* _RECORDS SUPPLIED_:

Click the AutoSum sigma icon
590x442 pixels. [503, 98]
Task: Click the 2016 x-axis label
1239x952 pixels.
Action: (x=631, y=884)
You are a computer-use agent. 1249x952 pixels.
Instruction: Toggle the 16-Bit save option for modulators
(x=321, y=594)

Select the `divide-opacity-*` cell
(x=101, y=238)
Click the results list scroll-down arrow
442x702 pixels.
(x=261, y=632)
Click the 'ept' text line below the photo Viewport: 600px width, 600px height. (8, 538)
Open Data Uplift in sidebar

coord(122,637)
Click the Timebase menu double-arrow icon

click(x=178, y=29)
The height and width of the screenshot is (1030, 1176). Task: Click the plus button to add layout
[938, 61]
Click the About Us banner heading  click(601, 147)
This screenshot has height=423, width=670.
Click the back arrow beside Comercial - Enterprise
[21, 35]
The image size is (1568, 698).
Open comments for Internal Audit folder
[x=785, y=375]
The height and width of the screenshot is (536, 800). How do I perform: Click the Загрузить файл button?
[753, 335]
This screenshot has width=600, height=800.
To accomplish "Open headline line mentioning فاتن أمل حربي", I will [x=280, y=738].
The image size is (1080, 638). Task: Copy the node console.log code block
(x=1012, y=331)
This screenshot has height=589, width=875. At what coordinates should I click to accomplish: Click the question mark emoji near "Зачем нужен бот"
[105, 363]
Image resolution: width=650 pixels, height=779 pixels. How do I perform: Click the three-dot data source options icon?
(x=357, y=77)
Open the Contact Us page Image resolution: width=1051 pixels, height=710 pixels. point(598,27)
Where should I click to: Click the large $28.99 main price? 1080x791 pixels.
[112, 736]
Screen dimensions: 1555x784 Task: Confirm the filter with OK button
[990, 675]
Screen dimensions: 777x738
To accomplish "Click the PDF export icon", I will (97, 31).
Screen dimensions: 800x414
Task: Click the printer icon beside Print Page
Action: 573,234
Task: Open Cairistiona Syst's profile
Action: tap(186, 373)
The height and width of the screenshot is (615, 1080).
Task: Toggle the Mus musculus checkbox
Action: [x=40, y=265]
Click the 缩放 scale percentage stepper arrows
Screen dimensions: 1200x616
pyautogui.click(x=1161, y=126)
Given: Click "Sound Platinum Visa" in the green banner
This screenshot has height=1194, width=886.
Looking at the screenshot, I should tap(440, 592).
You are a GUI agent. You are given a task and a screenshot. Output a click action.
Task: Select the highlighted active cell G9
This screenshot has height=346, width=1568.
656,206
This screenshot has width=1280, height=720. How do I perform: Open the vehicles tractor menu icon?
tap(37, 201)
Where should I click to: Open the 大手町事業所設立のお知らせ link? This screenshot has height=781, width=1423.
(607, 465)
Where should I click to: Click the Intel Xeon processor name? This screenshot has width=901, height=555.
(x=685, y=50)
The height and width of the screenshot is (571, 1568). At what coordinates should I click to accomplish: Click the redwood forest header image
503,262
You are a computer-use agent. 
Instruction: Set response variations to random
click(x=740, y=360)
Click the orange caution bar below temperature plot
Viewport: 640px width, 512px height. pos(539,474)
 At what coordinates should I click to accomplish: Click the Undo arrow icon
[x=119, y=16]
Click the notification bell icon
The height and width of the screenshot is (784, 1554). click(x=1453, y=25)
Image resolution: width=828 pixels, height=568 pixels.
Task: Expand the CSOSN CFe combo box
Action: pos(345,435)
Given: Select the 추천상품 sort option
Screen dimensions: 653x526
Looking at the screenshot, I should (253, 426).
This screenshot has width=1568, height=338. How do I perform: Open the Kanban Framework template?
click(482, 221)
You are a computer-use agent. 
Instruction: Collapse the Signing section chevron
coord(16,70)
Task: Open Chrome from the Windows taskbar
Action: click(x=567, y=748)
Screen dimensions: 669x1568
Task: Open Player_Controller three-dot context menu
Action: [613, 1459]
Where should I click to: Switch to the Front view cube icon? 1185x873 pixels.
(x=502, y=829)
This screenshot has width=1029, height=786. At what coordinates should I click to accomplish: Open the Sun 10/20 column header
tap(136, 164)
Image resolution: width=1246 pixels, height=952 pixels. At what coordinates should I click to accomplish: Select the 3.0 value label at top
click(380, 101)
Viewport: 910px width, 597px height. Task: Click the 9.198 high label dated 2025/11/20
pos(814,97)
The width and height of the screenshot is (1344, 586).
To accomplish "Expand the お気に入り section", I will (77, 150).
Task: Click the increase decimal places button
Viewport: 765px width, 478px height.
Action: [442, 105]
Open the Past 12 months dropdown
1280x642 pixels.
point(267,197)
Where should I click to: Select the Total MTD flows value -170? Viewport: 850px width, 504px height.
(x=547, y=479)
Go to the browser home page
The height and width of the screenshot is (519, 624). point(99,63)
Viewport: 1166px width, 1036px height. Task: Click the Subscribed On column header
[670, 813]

* _REQUIRED WORK_: Output the entire set of records exactly as shown.

* _RESPONSE FOR THIS EXERCISE_:
Click the AutoSum sigma icon
590x442 pixels. [503, 98]
Task: Click the 2016 x-axis label
1239x952 pixels.
Action: (x=631, y=884)
You are a computer-use agent. 1249x952 pixels.
Instruction: Toggle the 16-Bit save option for modulators
(x=321, y=594)

Select the `divide-opacity-*` cell
(x=101, y=238)
Click the results list scroll-down arrow
442x702 pixels.
(x=261, y=632)
Click the 'ept' text line below the photo Viewport: 600px width, 600px height. (8, 538)
Open Data Uplift in sidebar

coord(122,637)
Click the Timebase menu double-arrow icon

click(x=178, y=29)
The height and width of the screenshot is (1030, 1176). Task: Click the plus button to add layout
[938, 61]
Click the About Us banner heading  click(601, 147)
This screenshot has height=423, width=670.
Click the back arrow beside Comercial - Enterprise
[21, 35]
The image size is (1568, 698).
Open comments for Internal Audit folder
[x=785, y=375]
The height and width of the screenshot is (536, 800). How do I perform: Click the Загрузить файл button?
[753, 335]
This screenshot has width=600, height=800.
To accomplish "Open headline line mentioning فاتن أمل حربي", I will [x=280, y=738].
The image size is (1080, 638). Task: Copy the node console.log code block
(x=1012, y=331)
This screenshot has height=589, width=875. At what coordinates should I click to accomplish: Click the question mark emoji near "Зачем нужен бот"
[105, 363]
Image resolution: width=650 pixels, height=779 pixels. How do I perform: Click the three-dot data source options icon?
(x=357, y=77)
Open the Contact Us page Image resolution: width=1051 pixels, height=710 pixels. point(598,27)
Where should I click to: Click the large $28.99 main price? 1080x791 pixels.
[112, 736]
Screen dimensions: 1555x784 Task: Confirm the filter with OK button
[990, 675]
Screen dimensions: 777x738
To accomplish "Click the PDF export icon", I will (97, 31).
Screen dimensions: 800x414
Task: Click the printer icon beside Print Page
Action: 573,234
Task: Open Cairistiona Syst's profile
Action: tap(186, 373)
The height and width of the screenshot is (615, 1080).
Task: Toggle the Mus musculus checkbox
Action: [x=40, y=265]
Click the 缩放 scale percentage stepper arrows
Screen dimensions: 1200x616
pyautogui.click(x=1161, y=126)
Given: Click "Sound Platinum Visa" in the green banner
This screenshot has height=1194, width=886.
Looking at the screenshot, I should tap(440, 592).
You are a GUI agent. You are given a task and a screenshot. Output a click action.
Task: Select the highlighted active cell G9
This screenshot has height=346, width=1568.
656,206
This screenshot has width=1280, height=720. How do I perform: Open the vehicles tractor menu icon?
tap(37, 201)
Where should I click to: Open the 大手町事業所設立のお知らせ link? This screenshot has height=781, width=1423.
(607, 465)
Where should I click to: Click the Intel Xeon processor name? This screenshot has width=901, height=555.
(x=685, y=50)
The height and width of the screenshot is (571, 1568). At what coordinates should I click to accomplish: Click the redwood forest header image
503,262
You are a computer-use agent. 
Instruction: Set response variations to random
click(x=740, y=360)
Click the orange caution bar below temperature plot
Viewport: 640px width, 512px height. pos(539,474)
 At what coordinates should I click to accomplish: Click the Undo arrow icon
[x=119, y=16]
Click the notification bell icon
The height and width of the screenshot is (784, 1554). click(x=1453, y=25)
Image resolution: width=828 pixels, height=568 pixels.
Task: Expand the CSOSN CFe combo box
Action: pos(345,435)
Given: Select the 추천상품 sort option
Screen dimensions: 653x526
Looking at the screenshot, I should (253, 426).
This screenshot has width=1568, height=338. How do I perform: Open the Kanban Framework template?
click(482, 221)
You are a computer-use agent. 
Instruction: Collapse the Signing section chevron
coord(16,70)
Task: Open Chrome from the Windows taskbar
Action: click(x=567, y=748)
Screen dimensions: 669x1568
Task: Open Player_Controller three-dot context menu
Action: [613, 1459]
Where should I click to: Switch to the Front view cube icon? 1185x873 pixels.
(x=502, y=829)
This screenshot has width=1029, height=786. At what coordinates should I click to accomplish: Open the Sun 10/20 column header
tap(136, 164)
Image resolution: width=1246 pixels, height=952 pixels. At what coordinates should I click to accomplish: Select the 3.0 value label at top
click(380, 101)
Viewport: 910px width, 597px height. Task: Click the 9.198 high label dated 2025/11/20
pos(814,97)
The width and height of the screenshot is (1344, 586).
To accomplish "Expand the お気に入り section", I will (77, 150).
Task: Click the increase decimal places button
Viewport: 765px width, 478px height.
Action: [442, 105]
Open the Past 12 months dropdown
1280x642 pixels.
point(267,197)
Where should I click to: Select the Total MTD flows value -170? Viewport: 850px width, 504px height.
(x=547, y=479)
Go to the browser home page
The height and width of the screenshot is (519, 624). point(99,63)
Viewport: 1166px width, 1036px height. Task: Click the Subscribed On column header
[670, 813]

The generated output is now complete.